Kaynak –
════════
TÜRK insanının
müşterek bilinç altında, en kadim atasözlerinden biri yatar: “Su (sü; asker,
ordu) uyur, düşman uyumaz.”
Korona
salgını günlerinde bizim içe kapandığımızı sanarak saman altından su (“sü” mü
demeliydim) yürüten düşmanlarımız, içte kukla terör örgütleriyle, dışta da üç
önemli sinir ucumuz olan Suriye, Akdeniz ve Libya’da sinsice üzerimize gelmeye
başladılar.
Düşmanlarımız
boş durmuyordu ama biz de armut toplamıyorduk elbet. Genlerinde iki bin yıllık
bir tecrübe taşıyan bu devlet, hem salgın virüsüne karşı, hem de hâricî
virüslere karşı hazırlıklıydı.
Zaten
Devletimiz salgın öncesi oturduğu satranç masasının başından hiç kalkmamıştı.
Bu durumun ne kadar yerinde bir hareket olduğu, salgın sisinin dağılmaya
başladığı bugünlerde açıkça görüldü.
════════
Veri satırları –
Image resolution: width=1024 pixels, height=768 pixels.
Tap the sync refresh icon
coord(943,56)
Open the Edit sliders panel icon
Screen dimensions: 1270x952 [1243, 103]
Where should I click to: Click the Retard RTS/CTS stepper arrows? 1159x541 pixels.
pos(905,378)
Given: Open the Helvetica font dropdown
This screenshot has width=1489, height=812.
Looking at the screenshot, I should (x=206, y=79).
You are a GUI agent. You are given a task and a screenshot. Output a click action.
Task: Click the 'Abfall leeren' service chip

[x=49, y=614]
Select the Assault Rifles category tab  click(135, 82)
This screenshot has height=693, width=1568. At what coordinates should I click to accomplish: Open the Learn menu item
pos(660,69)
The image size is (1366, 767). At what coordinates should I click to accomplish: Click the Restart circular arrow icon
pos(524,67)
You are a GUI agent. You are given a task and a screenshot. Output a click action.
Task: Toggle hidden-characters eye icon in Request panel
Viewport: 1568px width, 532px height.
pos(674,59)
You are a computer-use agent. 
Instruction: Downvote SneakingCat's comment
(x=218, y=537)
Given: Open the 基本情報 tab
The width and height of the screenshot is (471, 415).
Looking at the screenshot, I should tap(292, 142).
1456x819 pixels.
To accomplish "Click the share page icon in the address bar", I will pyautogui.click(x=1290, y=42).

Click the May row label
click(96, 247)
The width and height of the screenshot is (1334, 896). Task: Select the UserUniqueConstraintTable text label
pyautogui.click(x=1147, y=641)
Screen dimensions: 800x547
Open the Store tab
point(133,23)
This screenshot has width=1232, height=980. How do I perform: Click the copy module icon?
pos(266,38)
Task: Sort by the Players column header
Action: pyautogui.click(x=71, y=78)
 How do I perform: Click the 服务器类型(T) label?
════════
Görev tanımı –
Kaynakta dışarıdaki üç önemli sinir ucu olarak hangi yerler sayılıyor?

Tam yanıt –
Suriye, Akdeniz ve Libya.